[<prev] [next>] [<thread-prev] [thread-next>] [day] [month] [year] [list]
Message-ID: <eba3aa23-99ca-ce72-4933-940b8dd6ff6b@linux.vnet.ibm.com>
Date: Mon, 17 Jul 2023 17:48:02 +0530
From: Shrikanth Hegde <sshegde@...ux.vnet.ibm.com>
To: Peter Zijlstra <peterz@...radead.org>,
Tim Chen <tim.c.chen@...ux.intel.com>
Cc: Juri Lelli <juri.lelli@...hat.com>,
Vincent Guittot <vincent.guittot@...aro.org>,
Ricardo Neri <ricardo.neri@...el.com>,
"Ravi V . Shankar" <ravi.v.shankar@...el.com>,
Ben Segall <bsegall@...gle.com>,
Daniel Bristot de Oliveira <bristot@...hat.com>,
Dietmar Eggemann <dietmar.eggemann@....com>,
Len Brown <len.brown@...el.com>, Mel Gorman <mgorman@...e.de>,
"Rafael J . Wysocki" <rafael.j.wysocki@...el.com>,
Srinivas Pandruvada <srinivas.pandruvada@...ux.intel.com>,
Steven Rostedt <rostedt@...dmis.org>,
Valentin Schneider <vschneid@...hat.com>,
Ionela Voinescu <ionela.voinescu@....com>, x86@...nel.org,
linux-kernel@...r.kernel.org,
Srikar Dronamraju <srikar@...ux.vnet.ibm.com>,
naveen.n.rao@...ux.vnet.ibm.com,
Yicong Yang <yangyicong@...ilicon.com>,
Barry Song <v-songbaohua@...o.com>,
Chen Yu <yu.c.chen@...el.com>, Hillf Danton <hdanton@...a.com>
Subject: Re: [Patch v3 1/6] sched/fair: Determine active load balance for SMT
sched groups
On 7/17/23 4:40 PM, Peter Zijlstra wrote:
> On Mon, Jul 17, 2023 at 01:06:59AM +0530, Shrikanth Hegde wrote:
>>
>>
>> On 7/15/23 4:35 AM, Tim Chen wrote:
>>> On Fri, 2023-07-14 at 18:36 +0530, Shrikanth Hegde wrote:
>>>
>>>>
>>>>
>>>> If we consider symmetric platforms which have SMT4 such as power10.

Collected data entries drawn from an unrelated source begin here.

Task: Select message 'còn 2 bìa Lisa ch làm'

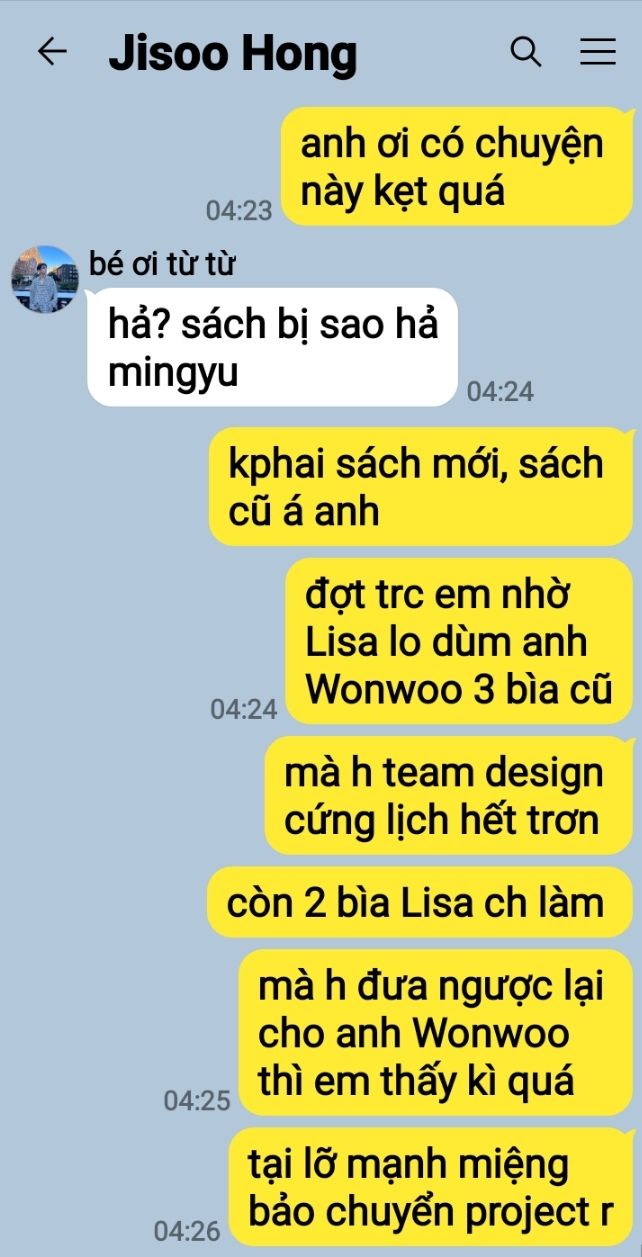Action: (x=419, y=902)
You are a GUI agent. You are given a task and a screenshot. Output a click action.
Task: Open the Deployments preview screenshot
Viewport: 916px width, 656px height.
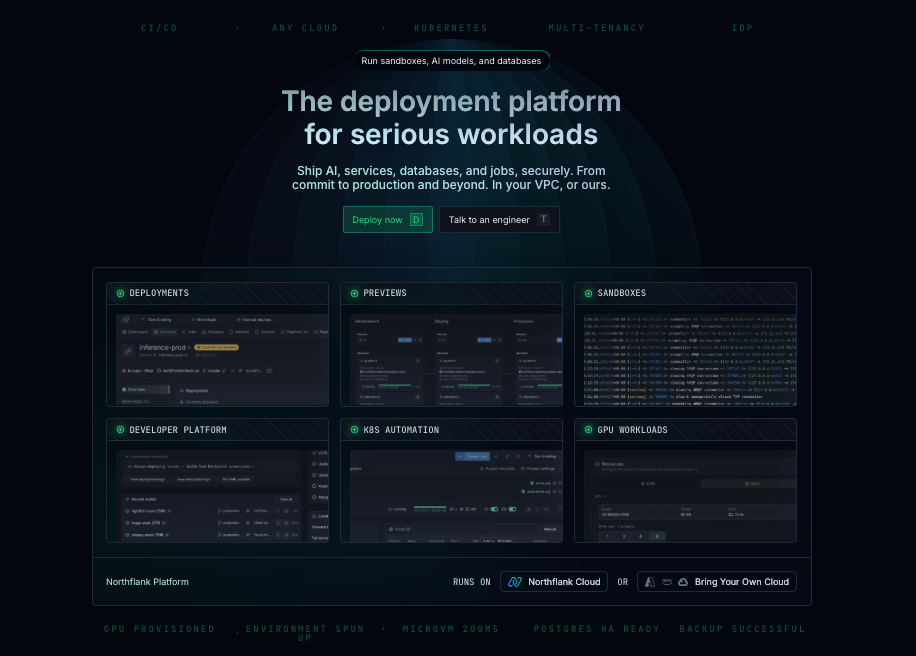[x=217, y=355]
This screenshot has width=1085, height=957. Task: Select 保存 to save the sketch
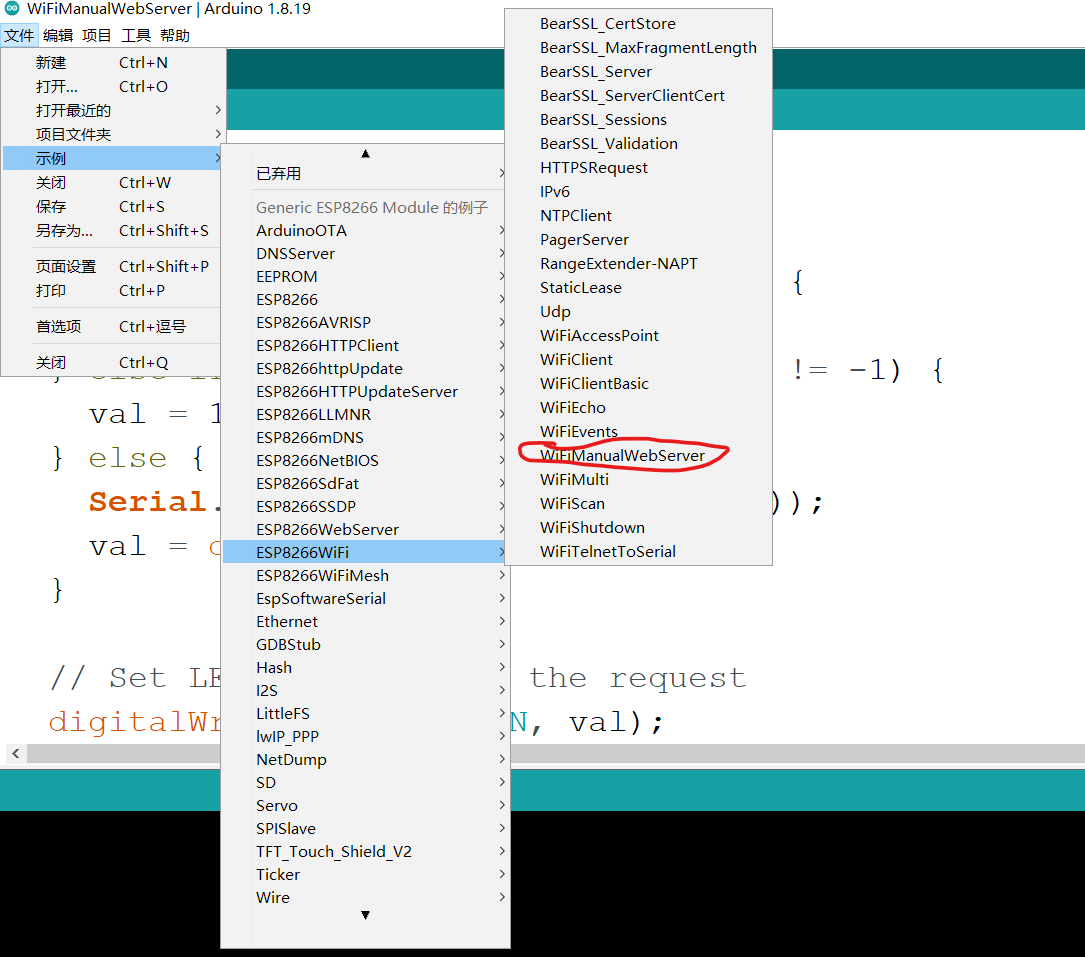pos(51,206)
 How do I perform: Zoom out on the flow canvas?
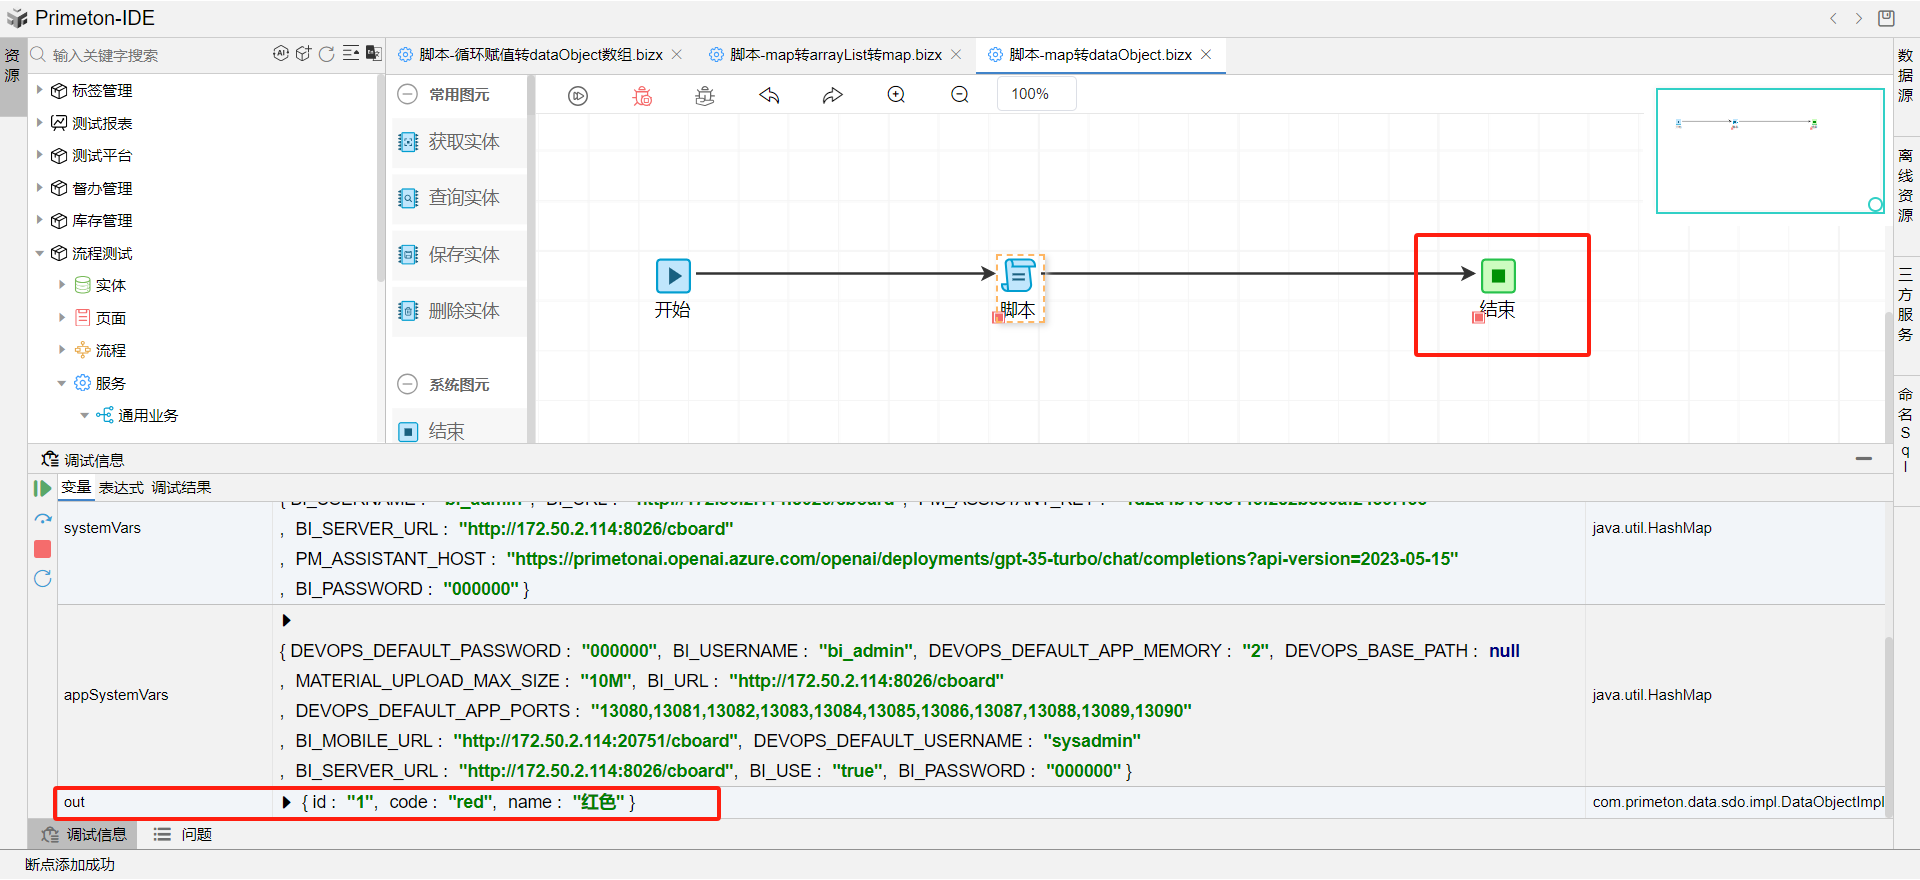tap(959, 95)

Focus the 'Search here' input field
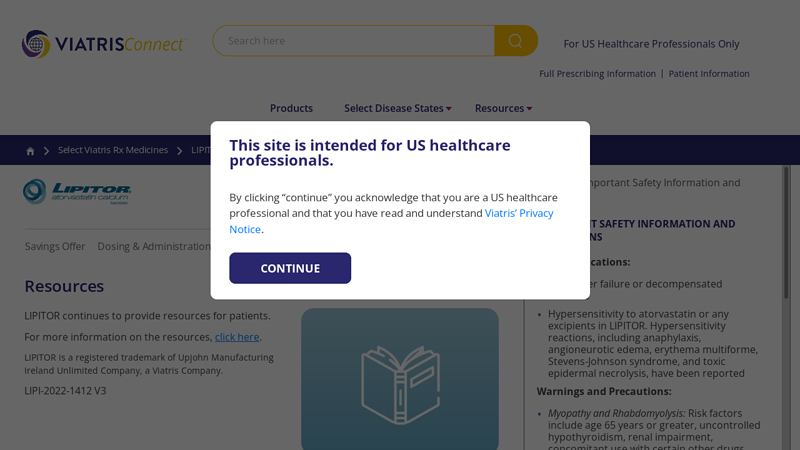tap(354, 41)
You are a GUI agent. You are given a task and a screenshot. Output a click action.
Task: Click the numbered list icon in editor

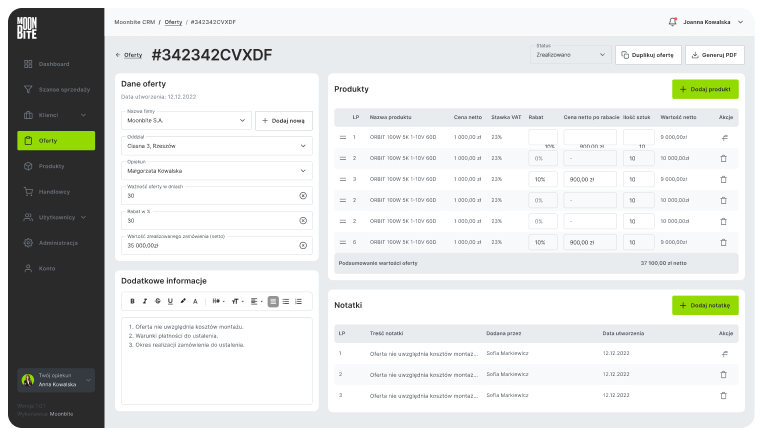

>>>> we have a topology like below. multiple such MC will form DIE(PKG)
>>>>
>>>>
>>>> [0 2 4 6][1 3 5 7][8 10 12 14][9 11 13 15]
>>>> [--SMT--][--SMT--][----SMT---][---SMT----]
>>>> [--sg1--][--sg1--][---sg1----][---sg1----]
>>>> [--------------MC------------------------]
>>>>
>>>> In case of SMT4, if there is any group which has 2 or more tasks, that
>>>> group will be marked as group_smt_balance. previously, if that group had 2
>>>> or 3 tasks, it would have been marked as group_has_spare. Since all the groups have
>>>> SMT that means behavior would be same fully busy right? That can cause some
>>>> corner cases. No?
>>>
>>> You raised a good point. I was looking from SMT2
>>> perspective so group_smt_balance implies group_fully_busy.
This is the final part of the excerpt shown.